I whispered, “Kalikual.”
The power rushed out of me.
Foreign words!!!! So magical!!!one!1
The main character, Agnieszka, is seriously nothing new. You have read countless incarnations of her in every shitty YA book ever written because she’s a special, special girl who doesn’t know how special she is. She’s just so ordinary and adorably clumsy and plain, y’all! The Dragon always, always takes the most special girl!
The Dragon didn’t always take the prettiest girl, but he always took the most special one, somehow.
😐 <- this is my surprised face.
And Ag-noying (my new name for her) is just so…so…ordinary!
At seventeen I was still a too-skinny colt of a girl with big feet and tangled dirt-brown hair, and my only gift, if you could call it that, was I would tear or stain or lose anything put on me between the hours of one day.
You don’t say!
But of course, there’s more to Ag-noying than meets the eye, why, she’s got magical power that’s just waiting to burst from her like a rose from a fermenting pile of steaming poop.
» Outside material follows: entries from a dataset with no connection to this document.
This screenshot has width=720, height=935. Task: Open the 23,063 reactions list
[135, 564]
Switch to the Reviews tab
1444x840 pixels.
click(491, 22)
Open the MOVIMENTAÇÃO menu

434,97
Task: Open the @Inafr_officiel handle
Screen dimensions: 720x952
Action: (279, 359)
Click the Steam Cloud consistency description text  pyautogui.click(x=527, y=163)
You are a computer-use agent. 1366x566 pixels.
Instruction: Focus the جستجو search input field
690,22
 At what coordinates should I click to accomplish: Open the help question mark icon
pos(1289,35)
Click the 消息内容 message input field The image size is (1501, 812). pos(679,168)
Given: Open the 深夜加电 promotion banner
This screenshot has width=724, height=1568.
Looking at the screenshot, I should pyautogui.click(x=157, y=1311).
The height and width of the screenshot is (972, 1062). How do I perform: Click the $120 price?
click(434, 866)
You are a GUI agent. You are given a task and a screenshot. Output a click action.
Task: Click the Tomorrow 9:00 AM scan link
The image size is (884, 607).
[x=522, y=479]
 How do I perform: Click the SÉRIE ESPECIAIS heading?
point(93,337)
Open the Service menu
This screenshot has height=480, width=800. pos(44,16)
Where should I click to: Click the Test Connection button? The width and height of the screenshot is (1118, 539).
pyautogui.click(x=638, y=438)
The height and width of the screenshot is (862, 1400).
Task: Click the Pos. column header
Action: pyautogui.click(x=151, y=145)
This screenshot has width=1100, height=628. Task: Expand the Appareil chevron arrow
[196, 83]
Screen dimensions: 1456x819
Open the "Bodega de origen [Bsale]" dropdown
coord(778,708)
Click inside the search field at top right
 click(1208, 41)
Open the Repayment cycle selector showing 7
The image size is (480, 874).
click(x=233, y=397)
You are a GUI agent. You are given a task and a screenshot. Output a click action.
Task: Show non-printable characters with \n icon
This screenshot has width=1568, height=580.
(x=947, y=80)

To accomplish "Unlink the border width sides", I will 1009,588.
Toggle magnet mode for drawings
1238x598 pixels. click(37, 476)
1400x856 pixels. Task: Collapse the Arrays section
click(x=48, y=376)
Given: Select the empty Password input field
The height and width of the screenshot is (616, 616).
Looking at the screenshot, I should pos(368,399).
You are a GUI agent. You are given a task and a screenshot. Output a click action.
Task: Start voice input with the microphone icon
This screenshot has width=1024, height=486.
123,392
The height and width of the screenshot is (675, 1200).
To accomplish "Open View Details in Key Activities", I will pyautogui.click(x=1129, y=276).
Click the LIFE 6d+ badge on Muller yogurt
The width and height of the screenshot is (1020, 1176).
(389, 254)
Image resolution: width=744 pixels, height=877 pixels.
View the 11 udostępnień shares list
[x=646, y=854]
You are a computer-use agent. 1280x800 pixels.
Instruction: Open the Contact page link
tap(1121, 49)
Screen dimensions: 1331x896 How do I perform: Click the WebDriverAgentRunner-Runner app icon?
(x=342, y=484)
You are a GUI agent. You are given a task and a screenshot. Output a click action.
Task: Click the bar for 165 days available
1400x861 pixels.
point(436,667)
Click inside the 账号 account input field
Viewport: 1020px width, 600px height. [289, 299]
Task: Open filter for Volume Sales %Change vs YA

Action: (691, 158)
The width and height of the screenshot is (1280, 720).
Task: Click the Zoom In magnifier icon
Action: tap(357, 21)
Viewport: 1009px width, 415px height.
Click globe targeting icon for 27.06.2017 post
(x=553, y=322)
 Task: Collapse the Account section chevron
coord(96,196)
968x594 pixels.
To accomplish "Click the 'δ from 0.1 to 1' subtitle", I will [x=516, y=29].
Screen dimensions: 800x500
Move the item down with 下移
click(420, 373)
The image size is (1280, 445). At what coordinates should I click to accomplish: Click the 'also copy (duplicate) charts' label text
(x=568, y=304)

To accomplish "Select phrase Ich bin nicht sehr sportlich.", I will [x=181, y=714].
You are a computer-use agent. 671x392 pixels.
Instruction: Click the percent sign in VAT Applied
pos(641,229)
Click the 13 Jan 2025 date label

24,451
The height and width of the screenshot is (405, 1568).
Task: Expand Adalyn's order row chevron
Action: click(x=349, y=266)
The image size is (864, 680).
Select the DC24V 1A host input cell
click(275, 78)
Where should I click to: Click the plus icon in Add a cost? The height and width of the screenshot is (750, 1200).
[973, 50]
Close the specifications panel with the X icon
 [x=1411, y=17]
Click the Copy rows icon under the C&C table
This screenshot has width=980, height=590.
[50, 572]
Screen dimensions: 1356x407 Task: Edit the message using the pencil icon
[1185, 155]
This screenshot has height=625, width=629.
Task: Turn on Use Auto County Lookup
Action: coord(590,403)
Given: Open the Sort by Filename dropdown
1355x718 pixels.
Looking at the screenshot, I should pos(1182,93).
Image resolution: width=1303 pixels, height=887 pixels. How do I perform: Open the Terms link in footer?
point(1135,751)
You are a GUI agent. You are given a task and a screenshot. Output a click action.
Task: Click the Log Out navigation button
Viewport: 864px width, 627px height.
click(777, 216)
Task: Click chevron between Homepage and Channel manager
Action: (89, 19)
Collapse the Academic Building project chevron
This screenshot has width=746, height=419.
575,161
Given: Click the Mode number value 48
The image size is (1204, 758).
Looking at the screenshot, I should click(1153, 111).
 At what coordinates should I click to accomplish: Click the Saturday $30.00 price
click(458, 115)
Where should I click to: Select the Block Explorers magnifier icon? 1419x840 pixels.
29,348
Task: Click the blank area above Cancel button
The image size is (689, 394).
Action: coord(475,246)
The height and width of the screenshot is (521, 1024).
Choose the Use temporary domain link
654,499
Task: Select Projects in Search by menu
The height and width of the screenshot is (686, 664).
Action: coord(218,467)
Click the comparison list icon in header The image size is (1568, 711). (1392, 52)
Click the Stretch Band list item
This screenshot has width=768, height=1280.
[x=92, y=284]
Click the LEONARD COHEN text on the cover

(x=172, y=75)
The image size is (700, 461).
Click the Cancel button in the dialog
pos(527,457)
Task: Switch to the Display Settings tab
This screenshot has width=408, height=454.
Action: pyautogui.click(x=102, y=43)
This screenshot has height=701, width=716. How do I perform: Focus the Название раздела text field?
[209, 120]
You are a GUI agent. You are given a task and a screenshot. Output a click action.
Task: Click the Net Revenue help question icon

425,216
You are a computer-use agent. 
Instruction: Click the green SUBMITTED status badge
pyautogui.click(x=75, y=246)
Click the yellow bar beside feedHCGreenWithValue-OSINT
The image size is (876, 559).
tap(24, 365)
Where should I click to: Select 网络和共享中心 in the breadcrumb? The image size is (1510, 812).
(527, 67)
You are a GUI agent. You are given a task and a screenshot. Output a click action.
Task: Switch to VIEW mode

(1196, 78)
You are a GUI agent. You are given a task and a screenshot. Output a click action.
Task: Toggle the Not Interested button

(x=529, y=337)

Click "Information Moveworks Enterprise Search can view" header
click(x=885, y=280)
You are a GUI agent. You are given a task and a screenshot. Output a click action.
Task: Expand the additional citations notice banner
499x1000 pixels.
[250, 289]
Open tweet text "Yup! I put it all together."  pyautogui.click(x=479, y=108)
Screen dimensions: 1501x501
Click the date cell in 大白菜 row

My strength welled up through my body and fountained out of my mouth, and where it left me, a trembling in the air began and went curling down around my body in a spiraling path.
Yeah, yeah. I’ve read this shit before, and I say no, thank you. I like my main characters average, thank you very much. I like my “Dragons” with humanity.
1 star is a bit harsh, but for all the hype, this book let me down tremendously.